Crossover between local-moment magnetism and itinerant-electron magnetism in the t-J model

TL;DR

This paper explores the transition from local-moment to itinerant-electron magnetism in the t-J model, emphasizing the effects of disorder and doping on magnetic properties and phase behavior in cuprate oxides.

Contribution

It introduces a Kondo-lattice theoretical framework to analyze magnetic crossover and disorder effects in the t-J model, providing insights into antiferromagnetic phases in cuprates.

Findings

Bandwidth W* remains non-zero at half filling in clean systems.

Disorder enhances magnetism by reducing W* renormalization.

The Neel temperature in cuprates is explained by thermal fluctuations.

Abstract

A Kondo-lattice theory is applied to the crossover between local-moment magnetism for almost half fillings of electrons and itinerant-electron magnetism away from the half filling. In clean systems with no disorder, the bandwidth W^* of quasiparticles is non-zero and of the order of |J| at T=0K even in the limit of the half filling, with J the superexchange interaction constant between nearest neighbors. The so called Gutzwiller's term also contributes to W^* away from the half filling; it is approximately proportional to doping concentrations measured from the half filling.

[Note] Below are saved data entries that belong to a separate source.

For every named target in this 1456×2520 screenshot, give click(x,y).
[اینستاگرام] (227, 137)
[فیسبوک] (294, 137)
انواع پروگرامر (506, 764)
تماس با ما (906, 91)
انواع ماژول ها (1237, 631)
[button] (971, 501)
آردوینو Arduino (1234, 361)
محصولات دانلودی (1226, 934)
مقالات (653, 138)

Magnetism is enhanced by disorder because the renormalization of W^* by J is reduced by disorder. The asymmetry of disorder between electron-doped and hole-doped cuprate oxide superconductors must be, at least partly, responsible for that of antiferromagnetic phases between them. The so called Kumagai phase is characterized as an SDW state in a disordered system rather than a spin glass. The Neel temperature T_N about 300K of non-doped cuprate oxides can be explained by the reduction of T_N by critical thermal antiferromagnetic fluctuations in quasi-two dimensions.